* [Tarea] Prolonga el texto sobre el crimen de Fernando Báez Sosa a partir de su última oración.

* [Texto de lectura]
Se inició el juicio por el crimen de Fernando Báez Sosa, el joven de 18 años asesinado a golpes en la madrugada del sábado 18 de enero de 2020, en Villa Gesell. A los ocho rugbiers implicados -detenidos e imputados por el delito de “homicidio doblemente agravado por alevosía”- se les pide la pena máxima de prisión perpetua.
Vivimos en una permanente banalización de la violencia. Esa banalización adquiere su dimensión más inmediata y fulminante en unas de sus pulsiones: la pulsión de matar. No penséis que el mal y su banalidad se oculta en criaturas “extraordinarias”. El mal, hasta el más infame, se puede cobijar en la estructura física y mental de un ser banal y normal.
Este es un crimen producido por machos “normales”, o sea banales, matones de casta, desatados, agresivos, con la cultura del “falo” en los puños y el cerebro lleno de testosterona neolítica. Esa cultura gris donde se extingue todo residuo de piedad hacia el otro, y la figura humana deja de conmover. Un soporte inestimable para una opresión concreta, de poder y sumisión, derivados de una estructura social jerárquicamente explotadora.

* [Extractos de registros]
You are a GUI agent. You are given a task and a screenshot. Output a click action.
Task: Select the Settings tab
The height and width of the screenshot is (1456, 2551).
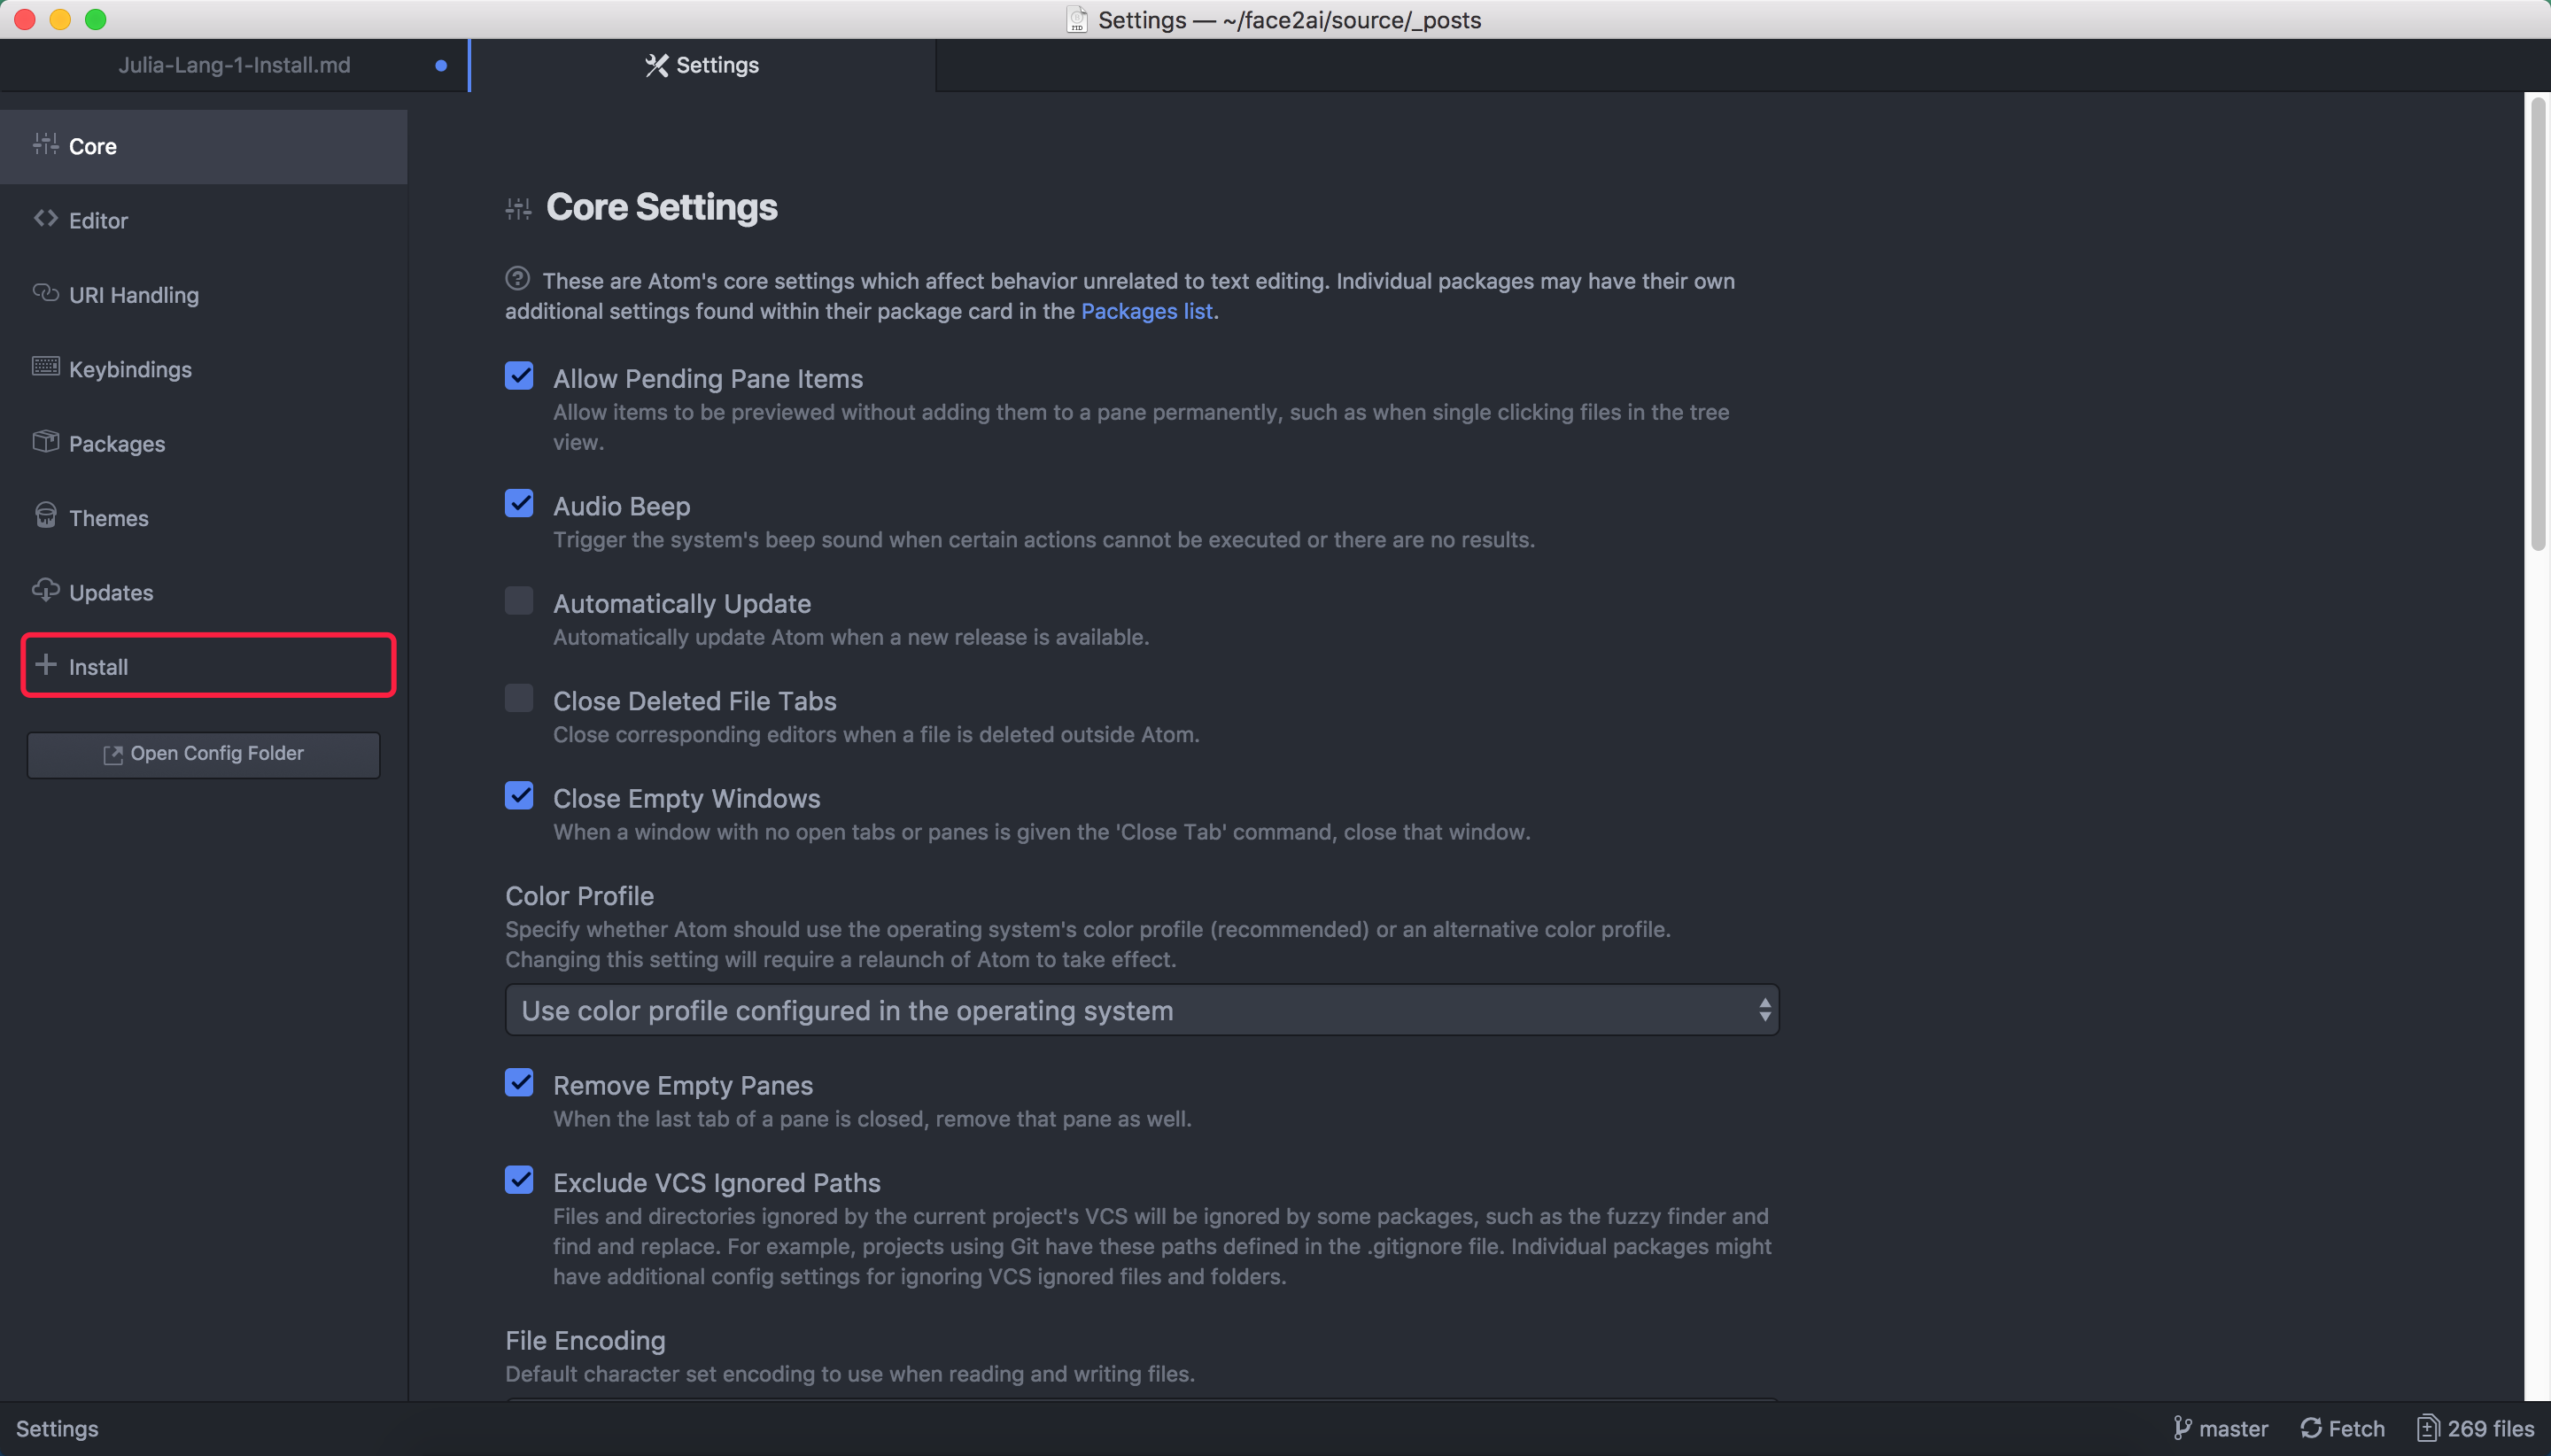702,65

==

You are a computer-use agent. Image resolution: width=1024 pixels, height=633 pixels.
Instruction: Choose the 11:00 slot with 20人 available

* [Ejercicio resuelto]
En ocasiones, esa banalización se apodera íntegramente del Estado. Todo Estado se puede convertir en una máquina inquietante de banalizar la violencia y la muerte. Francisco Franco firmaba penas de muerte mientras tomaba el café de sobremesa con su señora y sus ministros. Jorge Rafael Videla, ese individuo banal e irremediablemente normal, se estremecía de éxtasis ante un gol mundialista mientras a sus espaldas miles de almas deambulaban por las aguas de un río pardo, ensangrentado y sombrío. El nazismo no hubiera prosperado sin ese antisemitismo social tan normal y banalizado de la época. Para que la cultura de la deshumanización del otro se legitime es necesario colocar a las personas contra las personas, inferiorizar para dominar, banalizar la muerte, la violencia y sus exacerbaciones.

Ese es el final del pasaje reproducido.